Three things move the decision: how much you need the income now, whether you have other health coverage during a gap, and how long you would wait. A short postponement to 60 or 61 cuts the reduction a little; waiting to 62 erases it.

The table lays out the trade-off. Notice that the immediate option is the only one with no coverage gap, because there is nothing to suspend. Every postponed option buys a smaller reduction at the price of a FEHB gap.

Immediate vs postponed MRA+10 (example MRA of 57)

Annuity beginsReductionFEHB coverage
At your MRA (57)25% lowerContinues right away
Age 6010% lowerGap, then reinstated
Age 62No reductionGap, then reinstated
Fig. How the start age changes the reduction and your coverage, for an example MRA of 57. Postponing buys a smaller reduction at the cost of a FEHB gap. See our assumptions.

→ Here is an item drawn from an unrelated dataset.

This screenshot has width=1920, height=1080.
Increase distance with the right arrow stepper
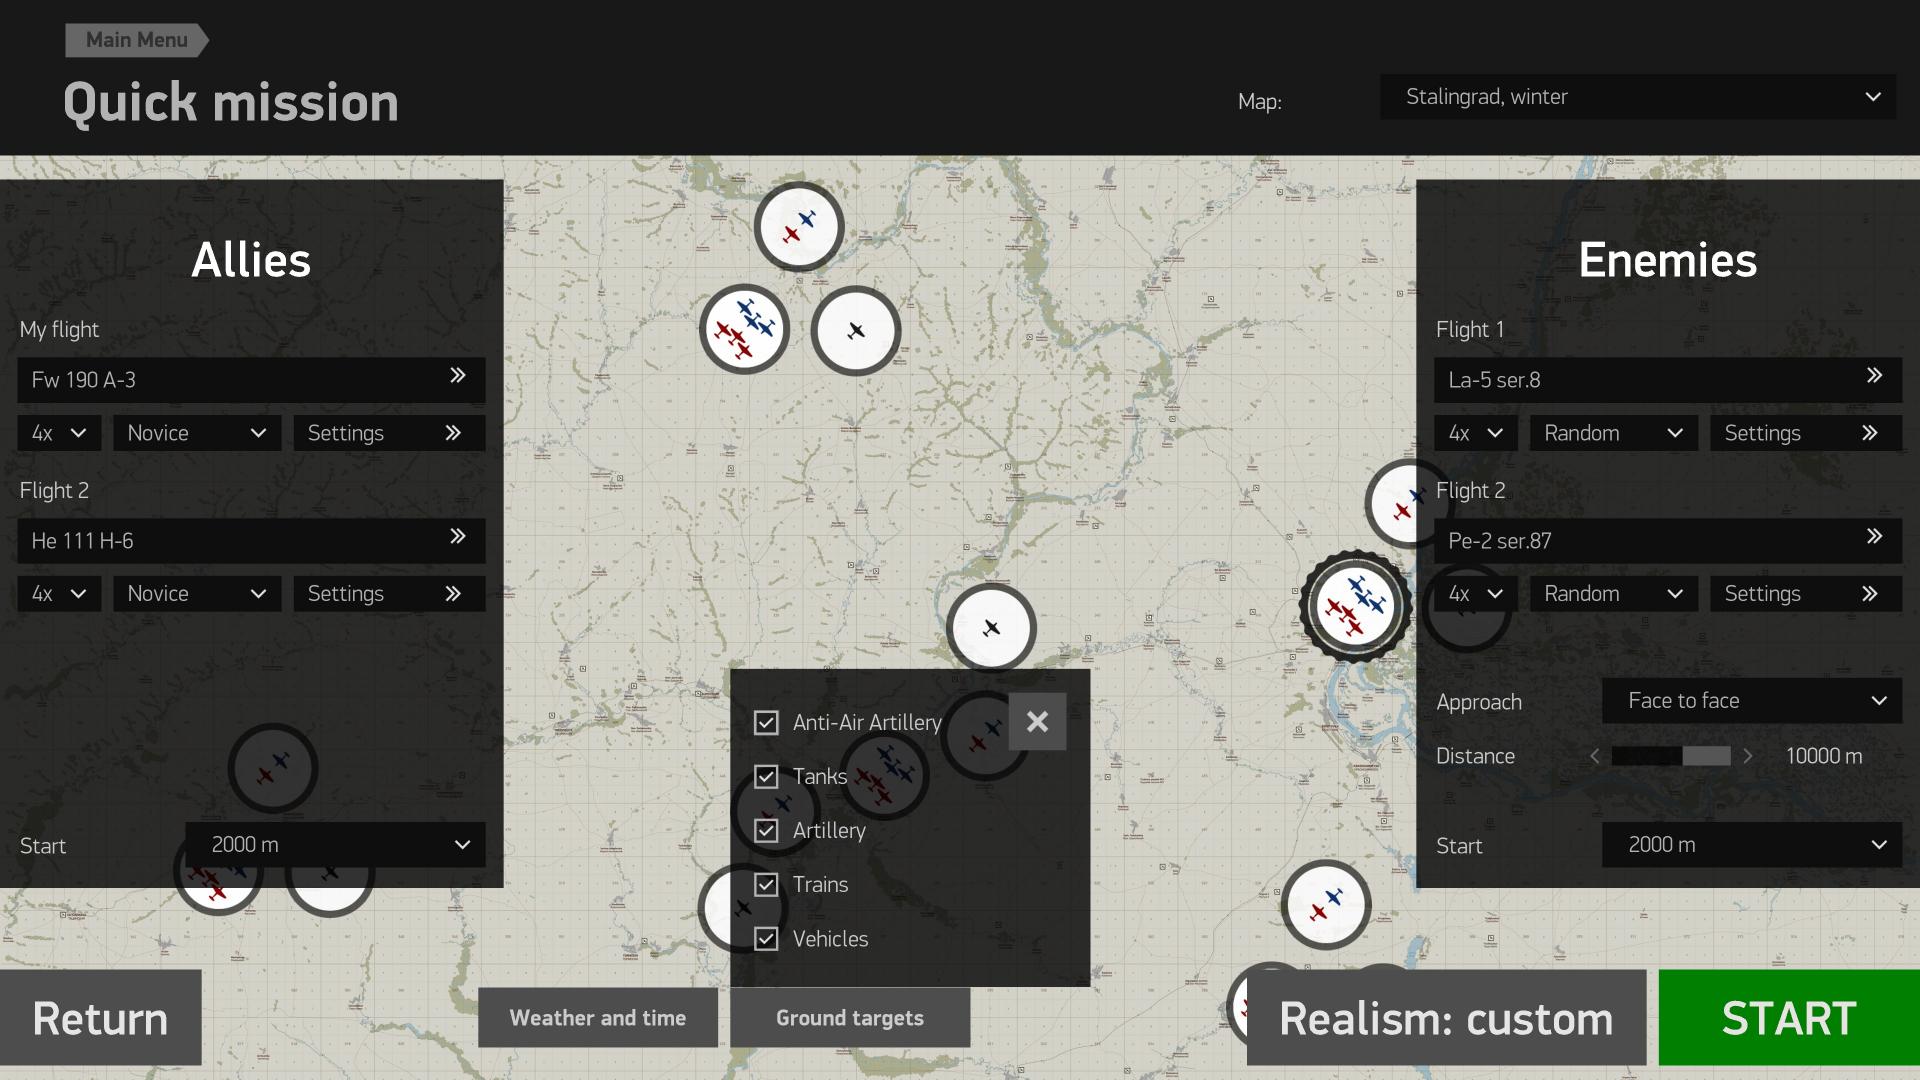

Is it better to take MRA+10 immediately or postpone?

Neither is always better; it depends on your situation. Taking it immediately gives you income now and keeps FEHB, at the cost of a permanent reduction. Postponing raises the pension but leaves a coverage gap and delays the income. The right choice turns on how much you need the money now, whether you have other health coverage, and how long you would wait. We lay out the trade-offs rather than recommend one.

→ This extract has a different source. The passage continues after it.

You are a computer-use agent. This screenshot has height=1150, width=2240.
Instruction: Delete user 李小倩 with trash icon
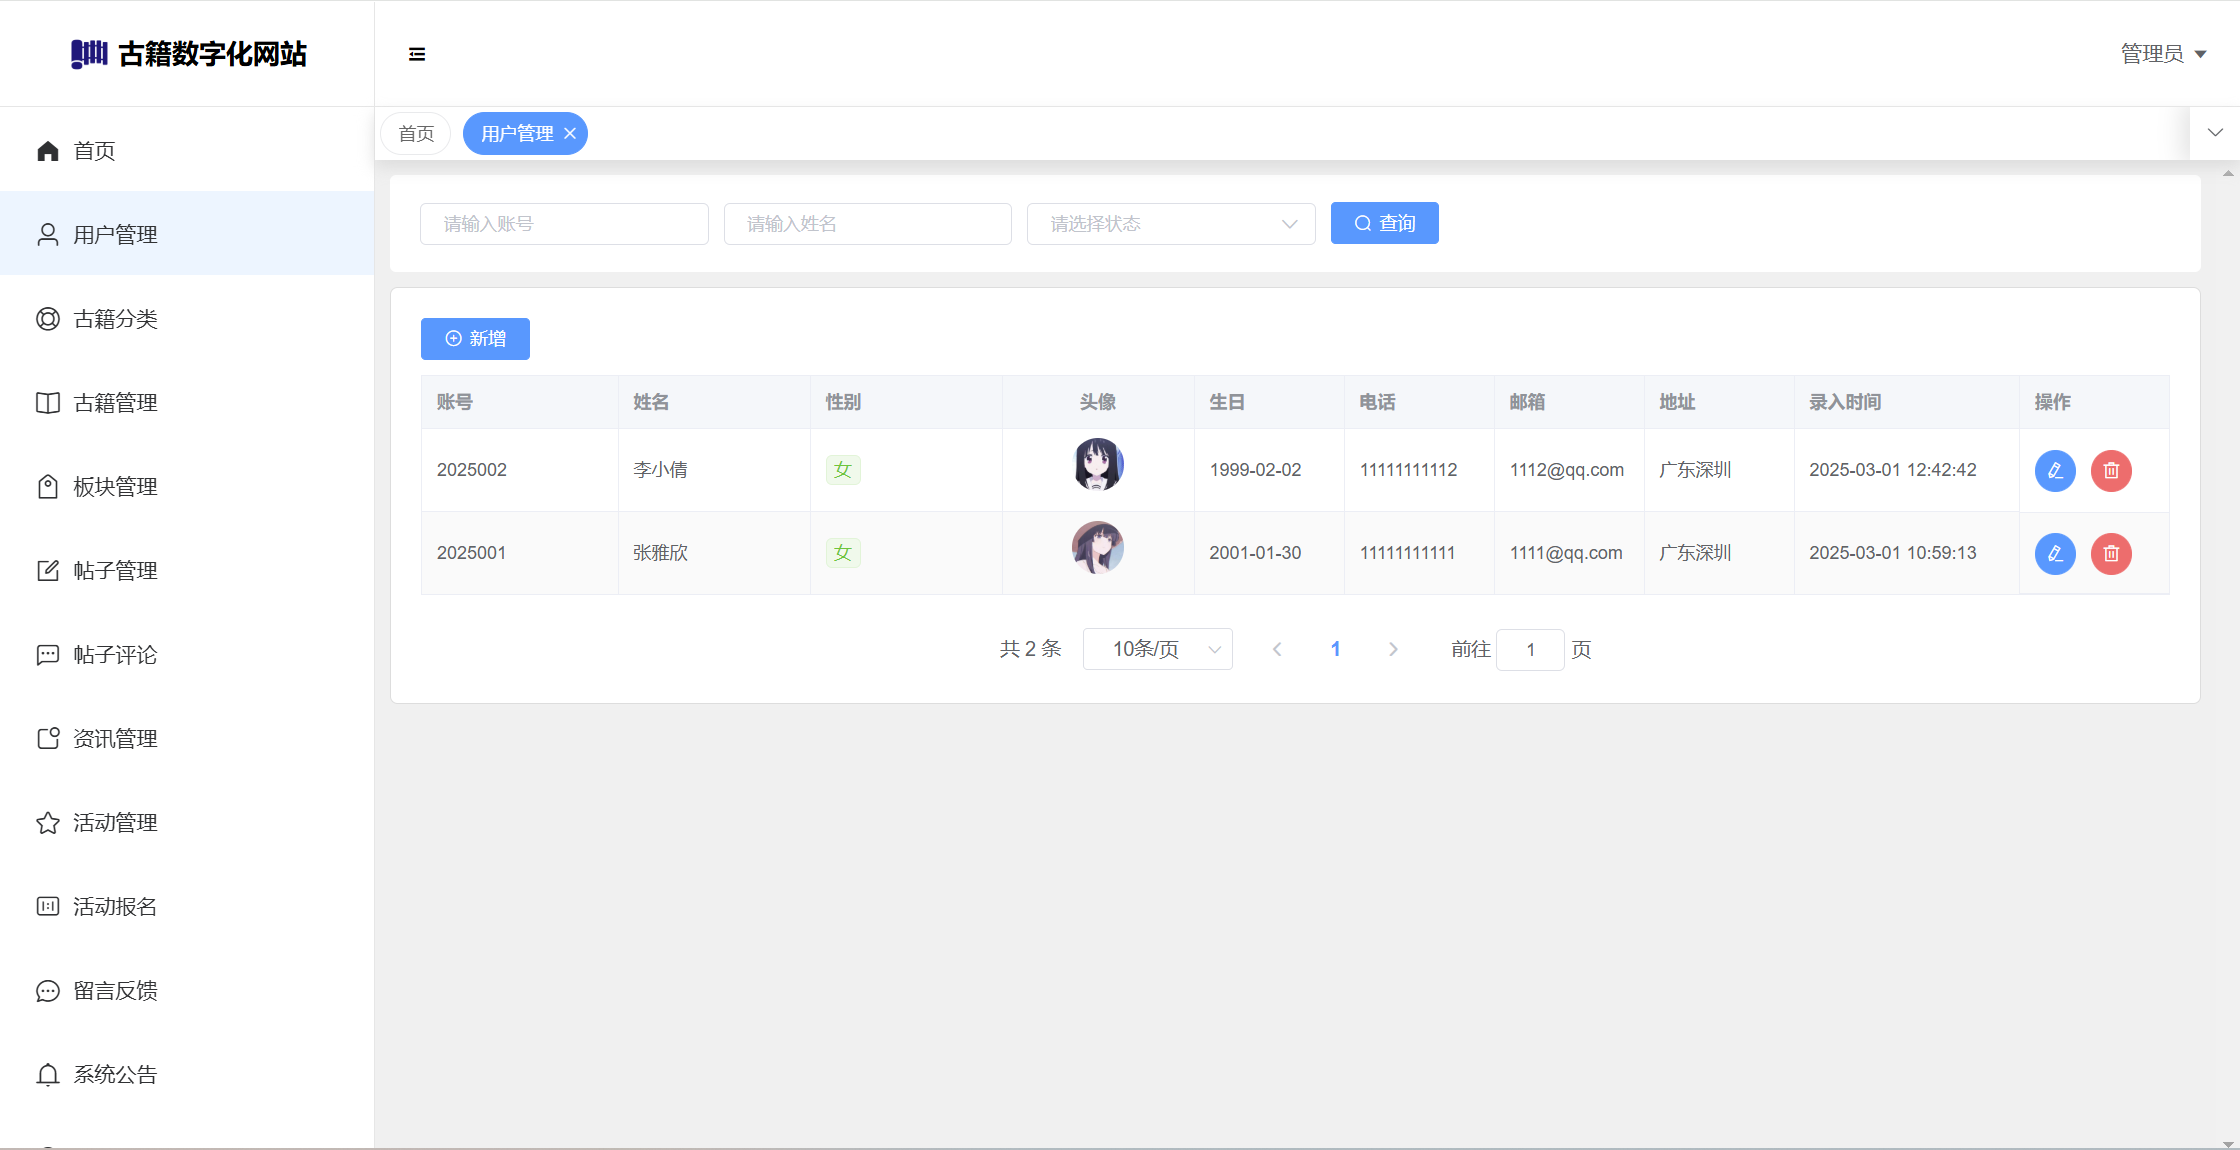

Does postponing always make sense?

No. Postponing only helps if you can afford to go without the pension income and can cover health insurance during the gap. For someone who needs income right away, or who has no other coverage, the immediate reduced annuity may fit better despite the permanent cut. The longer the gap, the more the lost income offsets the higher pension. It is a personal calculation.

What if I have other health coverage during the gap?

Having coverage through a spouse, a new job, or the marketplace removes the biggest drawback of postponing. With the FEHB gap handled, the decision narrows to comparing the lost pension income during the wait against the larger annuity afterward. That makes postponing more attractive for many people, though the income trade-off still matters. Confirm you can reinstate FEHB later before relying on it.

Who MRA+10 is for, and how to plan

MRA+10 fits people who want or need to leave federal service before reaching an unreduced path. With 10 to 29 years and no easy route to 30 years or age 60, it is often the only way to start a pension at your MRA. The reduction is the price of leaving early.

Weigh it against waiting. Staying until 30 years of service, or age 60 with 20 years, gives a full, unreduced pension and the Special Retirement Supplement. Even one or two more years can move you to a much better path.

If you do leave under MRA+10, the two levers are the start age and your gap coverage. Postponing the annuity toward 62 raises the pension, and lining up health coverage protects the gap. Run the numbers before you set a separation date.

There is no single right answer; it depends on your service, your savings, and your coverage. To compare leaving now against waiting for an unreduced path, run your free readiness score. It shows the pension, the reduction, and the income for each option side by side.

Who should consider MRA+10?

MRA+10 suits employees who have reached their MRA with 10 to 29 years and want to leave before qualifying for an unreduced retirement. That includes career changers, people facing a workplace change, and anyone who values leaving early over a larger pension. It is rarely the cheapest option, so it fits best when leaving early is the priority and the reduction is acceptable.

What are the alternatives to MRA+10?

The main alternative is waiting for an unreduced path: 30 years at your MRA, 20 years at age 60, or 5 years at age 62. Another is postponing the MRA+10 annuity to shrink the reduction. A third is a deferred retirement, separating now and claiming later, though it generally costs you FEHB. Each trades time for a larger or better-protected benefit.

How do I decide if MRA+10 is right for me?

Start by comparing the reduced MRA+10 pension against what you would get by waiting for an unreduced path. Factor in the years of income either choice gives or costs you, and your health coverage during any gap. Our free readiness score models these side by side. We explain the mechanics so you can decide; the right answer depends on your numbers and your priorities.